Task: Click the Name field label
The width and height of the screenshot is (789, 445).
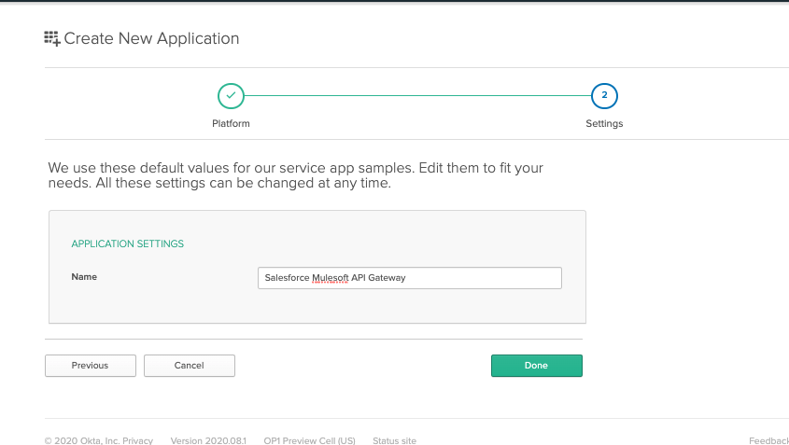Action: 84,277
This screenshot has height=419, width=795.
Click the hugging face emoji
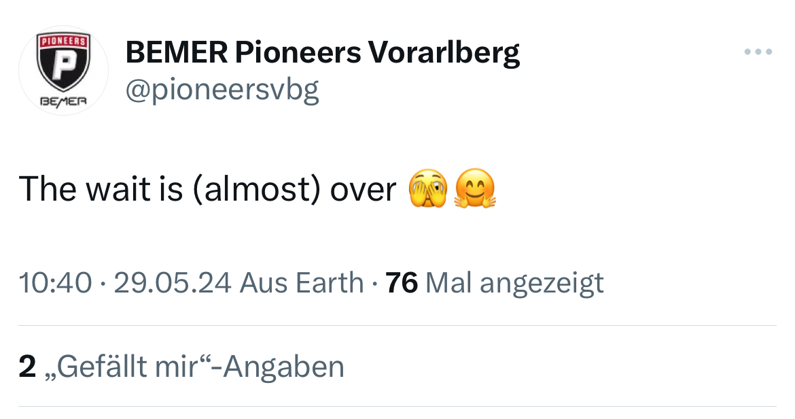click(x=474, y=188)
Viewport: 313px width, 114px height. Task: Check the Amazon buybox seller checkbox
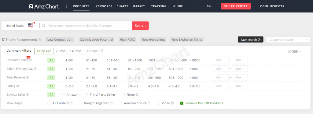(63, 95)
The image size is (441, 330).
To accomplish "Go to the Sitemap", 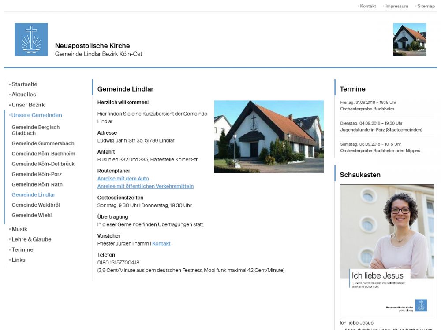I will tap(426, 6).
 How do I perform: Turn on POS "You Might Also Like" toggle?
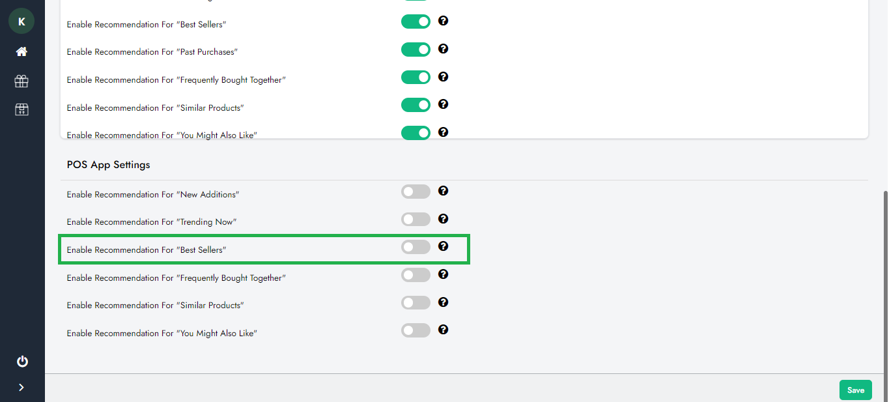[416, 330]
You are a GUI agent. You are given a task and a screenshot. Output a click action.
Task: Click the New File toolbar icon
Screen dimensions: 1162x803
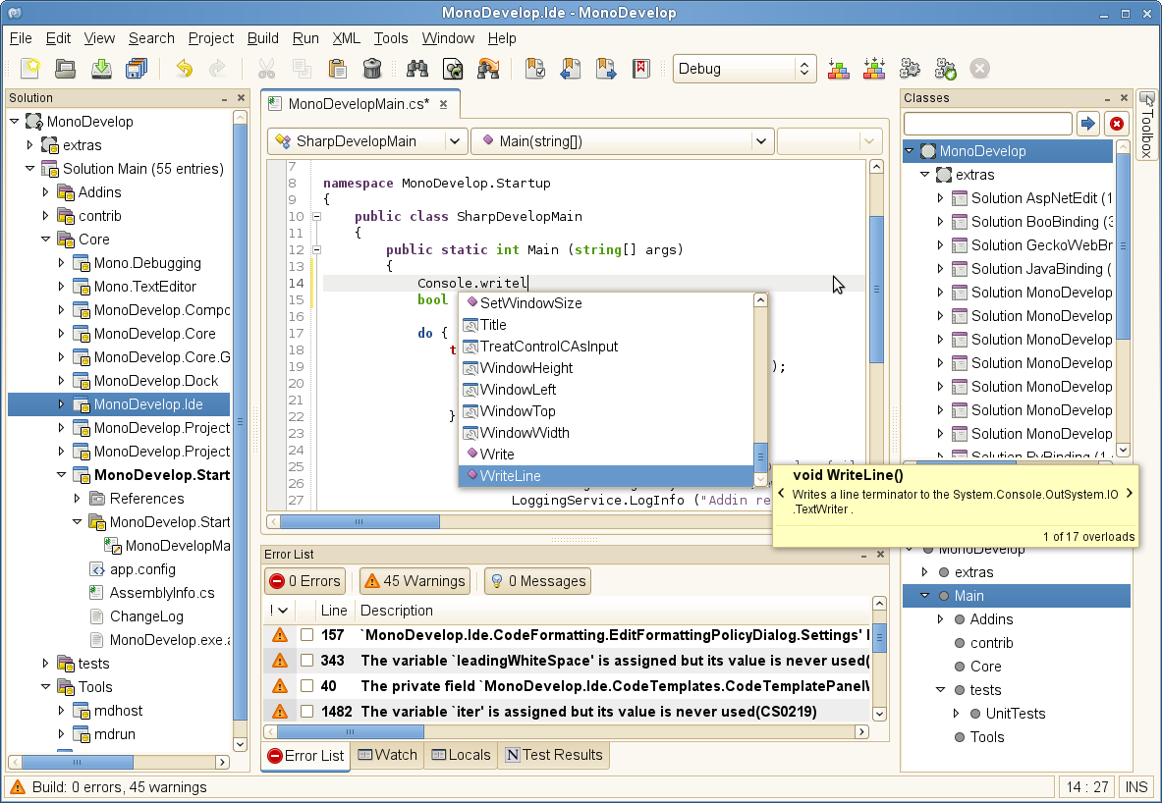[x=28, y=68]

WORK REQUEST
From the line holding "The width and" to the line holding "The image size is (441, 330).", both included, retype the entries above exactly and drop the pictures.

RESULT OF THE EXERCISE
The width and height of the screenshot is (789, 445).
Action: 84,277
This screenshot has height=419, width=795.
Click the hugging face emoji
click(x=474, y=188)
Viewport: 313px width, 114px height. Task: Check the Amazon buybox seller checkbox
(63, 95)
The image size is (441, 330).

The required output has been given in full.